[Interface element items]
* BEGIN *
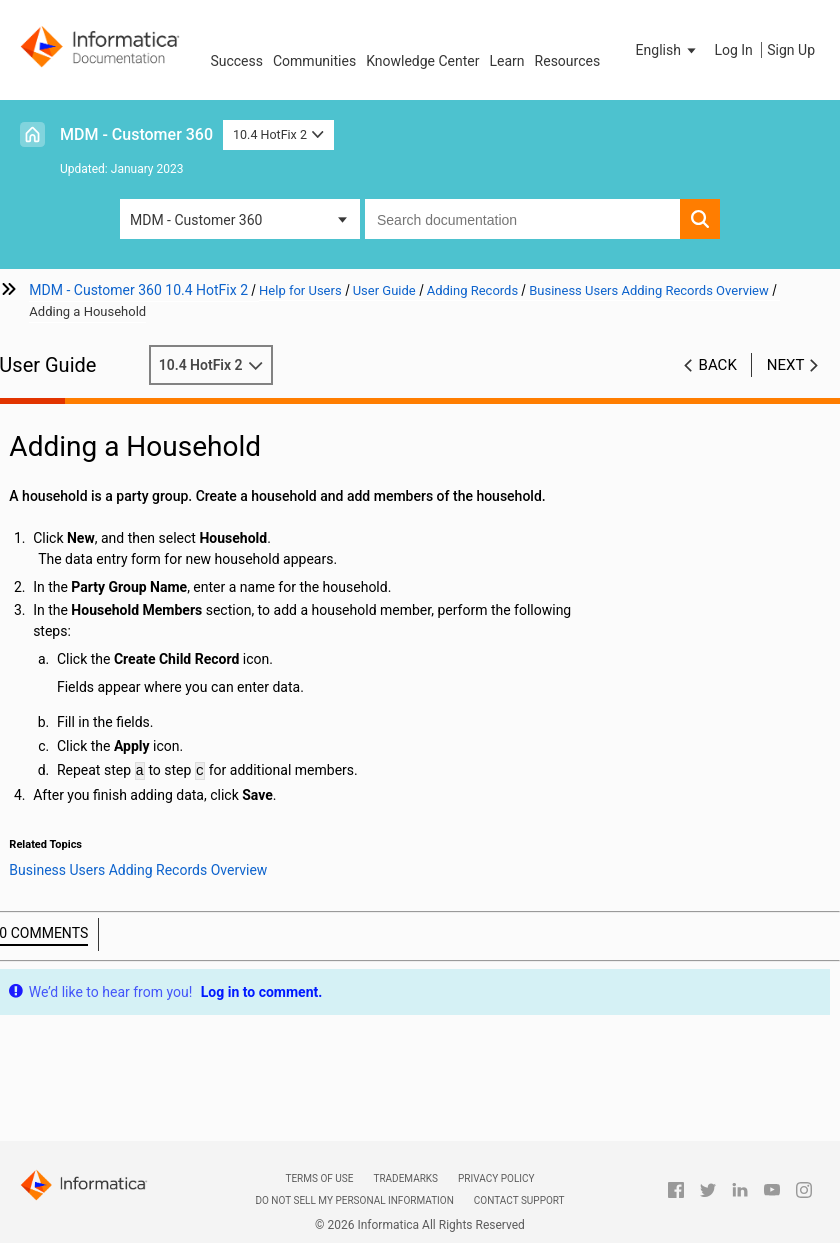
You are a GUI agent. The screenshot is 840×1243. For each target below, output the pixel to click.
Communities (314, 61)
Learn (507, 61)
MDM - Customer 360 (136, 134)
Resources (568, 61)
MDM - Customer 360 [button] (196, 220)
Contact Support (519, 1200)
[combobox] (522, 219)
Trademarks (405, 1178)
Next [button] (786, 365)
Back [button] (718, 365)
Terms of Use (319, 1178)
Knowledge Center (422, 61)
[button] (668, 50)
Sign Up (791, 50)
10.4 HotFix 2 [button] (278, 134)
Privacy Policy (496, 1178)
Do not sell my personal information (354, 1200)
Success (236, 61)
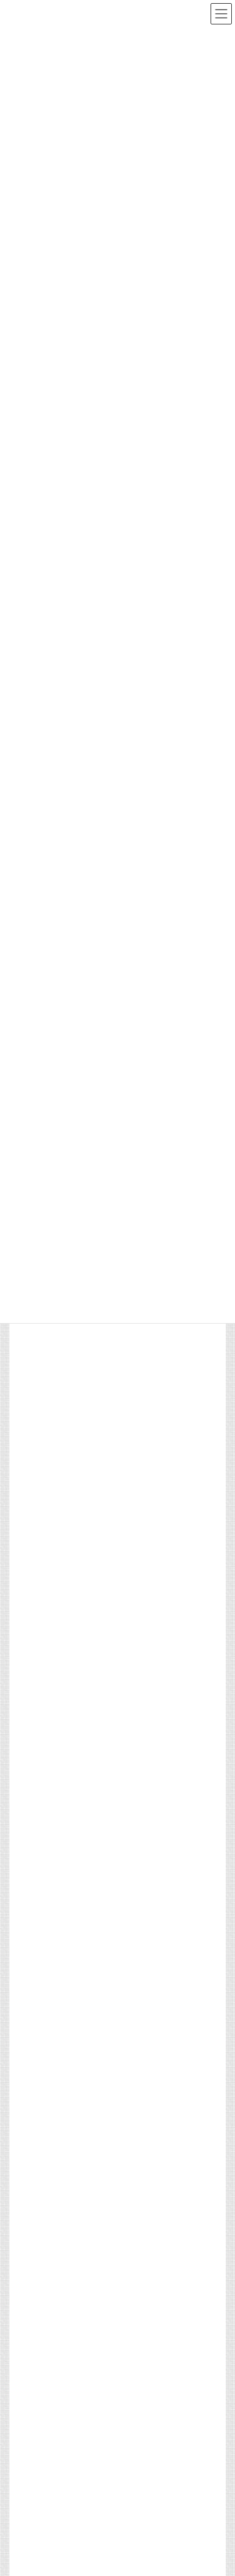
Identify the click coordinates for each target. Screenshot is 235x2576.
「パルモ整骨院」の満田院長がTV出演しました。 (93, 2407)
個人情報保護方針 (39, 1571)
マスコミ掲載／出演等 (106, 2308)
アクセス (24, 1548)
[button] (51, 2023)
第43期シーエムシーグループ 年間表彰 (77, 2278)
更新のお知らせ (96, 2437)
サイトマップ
* END *
▶ The task
Present as a numbered list the lines from the one containing "Back [button] (718, 365)" through the end of the items, omitting blank lines and leaving out the pictures.

▶ Output of the task
1. Back [button] (718, 365)
2. Terms of Use (319, 1178)
3. Knowledge Center (422, 61)
4. [button] (668, 50)
5. Sign Up (791, 50)
6. 10.4 HotFix 2 [button] (278, 134)
7. Privacy Policy (496, 1178)
8. Do not sell my personal information (354, 1200)
9. Success (236, 61)
10. Identify the click coordinates for each target. Screenshot is 235x2576.
11. 「パルモ整骨院」の満田院長がTV出演しました。 (93, 2407)
12. 個人情報保護方針 (39, 1571)
13. マスコミ掲載／出演等 (106, 2308)
14. アクセス (24, 1548)
15. [button] (51, 2023)
16. 第43期シーエムシーグループ 年間表彰 (77, 2278)
17. 更新のお知らせ (96, 2437)
18. サイトマップ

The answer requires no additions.